--- Provided text ---
===============

Long time hockey broadcaster Jiggs McDonald is presented gifts from...

Long time hockey broadcaster Jiggs McDonald is presented gifts from John Tavares #91, Andrew Ladd #16 and Cal Clutterbuck #15 of the New York Islanders prior to working a game between the Islanders and the Florida Panthers at Barclays Center on Wednesday, Jan. 11, 2017 in Brooklyn, New York. The Islanders are honoring McDonald for his 50 years of service. Credit: Jim McIsaac

Jiggs McDonald’s parents figured his dalliance with broadcasting would be a short-term thing, that at some point he would come to his senses and become a school teacher.

“Fooled them, didn’t I?” he said with a laugh at Barclays Center before Wednesday night’s Panthers-Islanders game.

You might say that.

McDonald was preparing to mark an even half-century of calling NHL games on TV or radio by working the game for MSG Plus after being honored beforehand and dropping the ceremonial first puck.

“Just a matter of being able to say I had done a game in 50 seasons was enough,” he said. “This idea of honoring me for being old is above and beyond.”

McDonald, 78, began his NHL career as a 27-year-old with the expansion Los Angeles Kings in 1967-68 and also has been a voice of the Flames (in their Atlanta days), Maple Leafs and Panthers.

But it was his 15 seasons with the Islanders, beginning in 1980-81 and including their three most recent Stanley Cups, that forever bonded him with the team’s fans.

That bond was reinforced over the past decade when he filled in at times for his successor, Howie Rose, but with a new announcer on the job in Brendan Burke, it appeared McDonald’s Islanders days might be over.

Not so fast. McDonald was talking to then co-owner-to-be Jon Ledecky last spring when he asked McDonald how long he had been doing games.

“I said, ‘Well, if I get to do a game next season for somebody it’ll be 50 NHL seasons,’” McDonald recalled. “He said, ‘Well, I’ll see that that happens,’ and he has.”

Said Ledecky, “He’s part of the family. He’ll always be part of the family . . . I think the fans connect with him. Let’s face it: When Jiggs is doing the game, don’t we all feel a lot younger?”

Ledecky has emphasized maintaining connections with the team’s past. Before the game he spoke at length to Panthers analyst and Islanders Hall of Famer Denis Potvin.

Former Islanders GM and longtime Panthers executive Bill Torrey also was there for McDonald’s night. Bryan Trottier and Bobby Nystrom visited him during the first intermission.

MSG reporter Stan Fischler grew up listening to the iconic announcer Foster Hewitt, and called McDonald “a latter-day Foster Hewitt.”

===============

--- Excerpted records ---
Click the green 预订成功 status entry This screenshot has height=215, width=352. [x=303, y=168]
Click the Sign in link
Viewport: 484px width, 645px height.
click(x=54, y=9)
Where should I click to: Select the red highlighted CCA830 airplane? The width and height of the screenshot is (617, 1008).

===============

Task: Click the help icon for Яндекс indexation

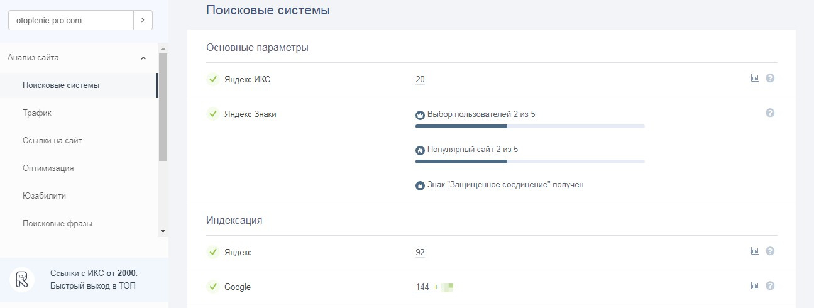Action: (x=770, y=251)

===============

--- Using the information ---
**1)** Can you rewrite the Jiggs McDonald article between "You might say" and "the team’s fans.", inclusive, replacing "MSG Plus" with "MSG Network"?
**2)** How might the article on Jiggs McDonald's 50th NHL season continue? Write the next part, starting after its final sentence.

--- Results ---
**1)**
You might say that.

McDonald was preparing to mark an even half-century of calling NHL games on TV or radio by working the game for MSG Network after being honored beforehand and dropping the ceremonial first puck.

“Just a matter of being able to say I had done a game in 50 seasons was enough,” he said. “This idea of honoring me for being old is above and beyond.”

McDonald, 78, began his NHL career as a 27-year-old with the expansion Los Angeles Kings in 1967-68 and also has been a voice of the Flames (in their Atlanta days), Maple Leafs and Panthers.

But it was his 15 seasons with the Islanders, beginning in 1980-81 and including their three most recent Stanley Cups, that forever bonded him with the team’s fans.

**2)**
“The fans in the New York area are no dopes when it comes to broadcasting,” Fischler said. “They sense it. It’s like the difference between a guy who is a natural scorer and a guy who’s always hitting the post. He’s a natural.”

McDonald grew up in Canada and was working at a small radio station in Orillia, Ontario, when a fellow Ontarian, Jack Kent Cooke, founded the Kings.

“My thought processes were if I don’t apply, I’m going to have difficulty living with myself,” he said. “If I do apply and don’t get the job, so be it. If I get the job and can’t do it, so be it, at least I tried.”

With the Flames moving to Calgary and Steve Albert leaving the Islanders job, Torrey approached McDonald about taking the job alongside analyst Ed Westfall.

McDonald recalled Torrey saying, “’We’ll win for a lot of years. Come along for the ride. You’ll enjoy it.’ And lo and behold I did, and it was 15 wonderful years.”

As he was introduced, McDonald made a heart shape with his hands to thank fans, who gave him a warm ovation. He said that regardless of who signed his checks, “basically my bosses, I always felt, were the fans.”

McDonald, who lives in Florida, had knee replacement surgery in October but otherwise is in good health.

Before the Islanders settled on Burke, he offered to be a bridge for one year if MSG had to wait for a new announcer to become available.

Unlike Rose, Burke has no Mets conflicts to deal with and has no plans for scheduled days off. So it is possible Wednesday night was McDonald’s last Islanders game.

Or not. Burke’s wife is due to deliver a child on Feb. 22, a day after the Islanders play in Detroit and a day before a game in Montreal.

Jiggs is on call. “If it happens, all well and good,” he said. “I’ll be ready.”